Por g1 RN — O governo do Rio Grande do Norte retomou nesta sexta-feira (2) os seviços de hemodiálise em Assú para os pacientes estaduais após a interdição da clínica em Mossoró onde duas pessoas morreram na semana passada.
O caso é investigado pela Polícia Civil e pela Vigilância Sanitária do Rio Grande do Norte.
👉 Contexto: Raquel Ferreira da Silva Cabral, de 54 anos, e Iraci Inácio de Lima, de 75, morreram na terça-feira (27). Após o episódio, a clínica interrompeu as atividades e foi interditada pela Secretaria de Estado da Saúde Pública (Sesap). Uma terceira paciente morreu no dia seguinte.
A Secretaria de Estado da Saúde Pública (Sesap) contratou emergencialmente uma nova clínica localizada no município Assú para receber pouco mais de 130 pacientes da região.
O serviço em Assú havia sido fechado há pouco mais de dois anos devido um incêndio na antiga clínica, em dezembro de 2023.
A nova estrutura recebeu os alvarás do município e do estado, além de ser habilitada pelo Ministério da Saúde.
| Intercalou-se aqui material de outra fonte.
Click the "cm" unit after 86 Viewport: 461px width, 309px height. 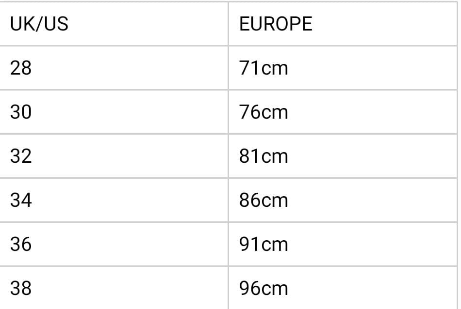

O Centro de Diálise de Mossoró atendia 224 pacientes, sendo 208 via SUS e 16 por convênios. A Sesap informou que os pacientes atingidos pela paralisação do Centro de Diálise de Mossoró haviam sido todos realocados em clínicas de Mossoró, Caicó e Natal de forma emergencial.
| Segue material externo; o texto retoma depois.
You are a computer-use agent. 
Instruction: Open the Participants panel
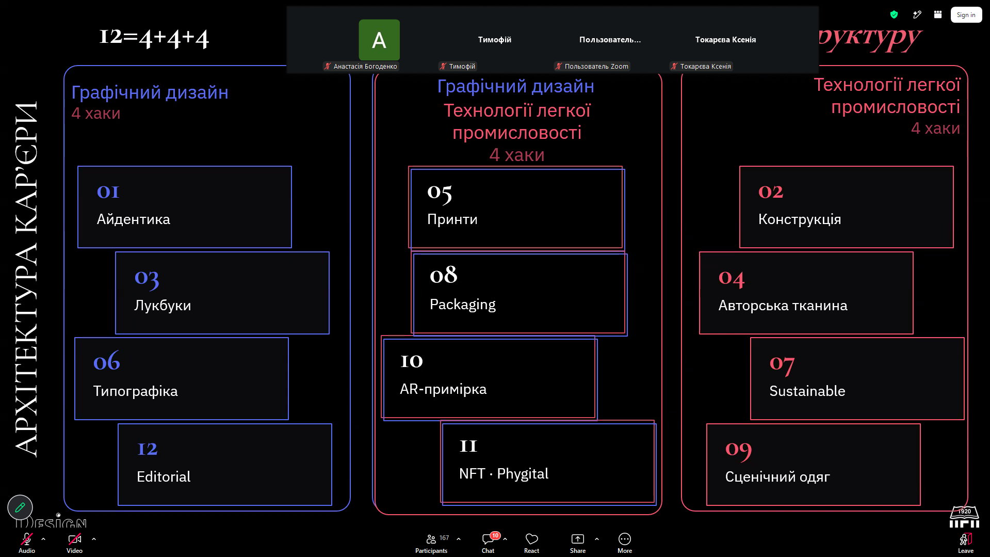click(x=432, y=543)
A Sesap interditou o Centro de Diálise “até que os fatos sejam apurados e a segurança dos pacientes garantida”.
O Centro de Diálise informou que o equipamento responsável pelo sistema de osmose apresentou uma intercorrência técnica que comprometeu o seu funcionamento
Sobre uma possível contaminação da água, o Centro de Diálise de Mossoró informou que adota “rigorosos padrões de controle de qualidade”, realizando “análises laboratoriais diárias por profissionais bioquímicos qualificados, além de monitoramento mensal por laboratório terceirizado”.
Segundo a clínica, todos os laudos são encaminhados mensalmente à Vigilância Sanitária, atendendo integralmente às normas vigentes.
A clínica passou por vistoria das Vigilâncias Sanitárias do RN e do município nesta quinta (26). A Polícia Científica também realizou perícia no local e recolheu um filtro com material biológico de uma das pacientes que será analisado para apontar alguma possível contaminação.
Em outra frente de investigação, o Conselho Regional de Medicina do RN (Cremern) realizou uma vistoria de aproximadamente duas horas e coletou dados que deverão compor um relatório técnico.
A unidade onde ocorreram os atendimentos passa por obras, com revestimento de corredores, devido à presença de salitre. No entanto, segundo a Vigilância Sanitária de Mossoró, não há intervenções nas salas onde são realizados os procedimentos de diálise.
A terceira morte, que não ocorreu dentro da clínica, não foi incluída na investigação policial do caso.
Marivânia Freire Mendonça, de 36 anos, era paciente renal crônica. Segundo a família, ela não conseguiu realizar a hemodiálise no dia da interdição da clínica e teve uma piora no quadro, precisando ser levada ao hospital. Ele não resistiu e morreu.